Harper swung and missed at Matthew Liberatore’s 0-2 curveball out of the zone in the first inning. He walked in the third. He grounded out on a sinker in the fifth. He struck out looking on a slider in the seventh.
Harper has shown flashes this month. He had back-to-back multi-hit games on May 4 and 6, which included a home run. He had three hits, including a homer, in Saturday’s victory in Cleveland.
“For us,” Kyle Schwarber said, “I’ve always told this to people. Especially him, when he steps up to the plate, everyone is always expecting something to happen. Right? You’re expecting a great result to happen. I think that, the dugout thinks that, whatever it is. It gets frustrating. The game’s frustrating. You play so many of them. There could be a week span -- it could be tomorrow -- where everyone forgets about it. I think that’s the best thing about this game because everyone can have a short memory.

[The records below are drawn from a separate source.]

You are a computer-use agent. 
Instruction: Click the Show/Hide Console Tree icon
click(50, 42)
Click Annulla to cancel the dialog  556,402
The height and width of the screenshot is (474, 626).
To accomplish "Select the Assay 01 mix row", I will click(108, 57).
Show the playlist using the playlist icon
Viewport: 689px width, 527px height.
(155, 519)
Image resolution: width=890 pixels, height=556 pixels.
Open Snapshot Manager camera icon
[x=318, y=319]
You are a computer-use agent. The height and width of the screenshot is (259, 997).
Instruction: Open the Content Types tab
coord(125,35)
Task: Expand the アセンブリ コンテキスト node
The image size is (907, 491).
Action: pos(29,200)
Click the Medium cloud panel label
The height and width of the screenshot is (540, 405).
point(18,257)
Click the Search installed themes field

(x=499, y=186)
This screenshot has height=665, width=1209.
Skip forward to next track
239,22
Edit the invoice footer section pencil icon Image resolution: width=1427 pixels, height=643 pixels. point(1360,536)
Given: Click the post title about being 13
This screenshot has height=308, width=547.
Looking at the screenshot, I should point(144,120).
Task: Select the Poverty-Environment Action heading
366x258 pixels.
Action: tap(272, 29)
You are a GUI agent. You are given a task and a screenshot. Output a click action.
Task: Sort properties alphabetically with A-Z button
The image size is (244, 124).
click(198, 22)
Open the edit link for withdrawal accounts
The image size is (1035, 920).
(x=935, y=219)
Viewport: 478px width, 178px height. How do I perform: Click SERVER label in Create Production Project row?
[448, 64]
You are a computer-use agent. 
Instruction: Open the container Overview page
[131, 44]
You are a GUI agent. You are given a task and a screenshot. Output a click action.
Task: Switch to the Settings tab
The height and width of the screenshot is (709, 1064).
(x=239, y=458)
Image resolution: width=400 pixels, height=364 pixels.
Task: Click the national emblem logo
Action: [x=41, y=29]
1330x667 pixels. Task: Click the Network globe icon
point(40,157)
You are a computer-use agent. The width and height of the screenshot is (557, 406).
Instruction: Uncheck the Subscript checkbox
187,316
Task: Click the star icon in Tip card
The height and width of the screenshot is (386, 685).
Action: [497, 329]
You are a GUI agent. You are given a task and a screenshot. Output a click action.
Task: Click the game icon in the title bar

“I think the biggest thing is he keeps putting in the work. If he goes out there and keeps going to the plate, there’s always going to be a chance. That’s the biggest thing.”
Slumps happen. Schwarber batted .194 (14-for-72) with two homers, seven RBIs and a .691 OPS in an 18-game stretch from April 9-27, although he found ways to get on base.
Schwarber flicked a single to center field in the sixth inning on Monday to extend his on-base streak to 47 games. It is the fourth-longest streak in Phillies history, behind Mike Schmidt’s 56 (1981-82), Chuck Klein’s 49 (1930) and Bobby Abreu’s 48 (2000-01).
It is the longest streak in baseball since Tommy Pham’s 48-game streak in 2018-19.
Liberatore threw Schwarber a 2-1 slider up in the zone in the sixth. The ball left Schwarber’s bat at 77 mph and dropped into center field for a hit.
Nick Castellanos followed with a bloop single to center. Schwarber read the ball perfectly and raced to third as the ball fell a few feet in front of Cardinals center fielder José Barrero. He scored on a fielder’s choice to tie the game.
Masyn Winn homered to left against Matt Strahm in the seventh to give the Cardinals the lead. St. Louis closer Ryan Helsley struck out Max Kepler and Brandon Marsh and got Trea Turner to line out to right field to end the game.
Harper finished the night standing in the on-deck circle.
Harper went 0-for-3 with a walk on the day he shaved his beard in San Diego in 2023. He doubled the next game and batted .294 with six homers, 17 RBIs and a 1.085 OPS in the season’s final 22 games.
“There’s always a chance when he keeps walking up to the plate,” Schwarber said. “Everyone in the room has faith in him. It’s not like we’re thinking anything different. We think that every time he walks to the plate that there’s going to be a really good result that’s going to happen.”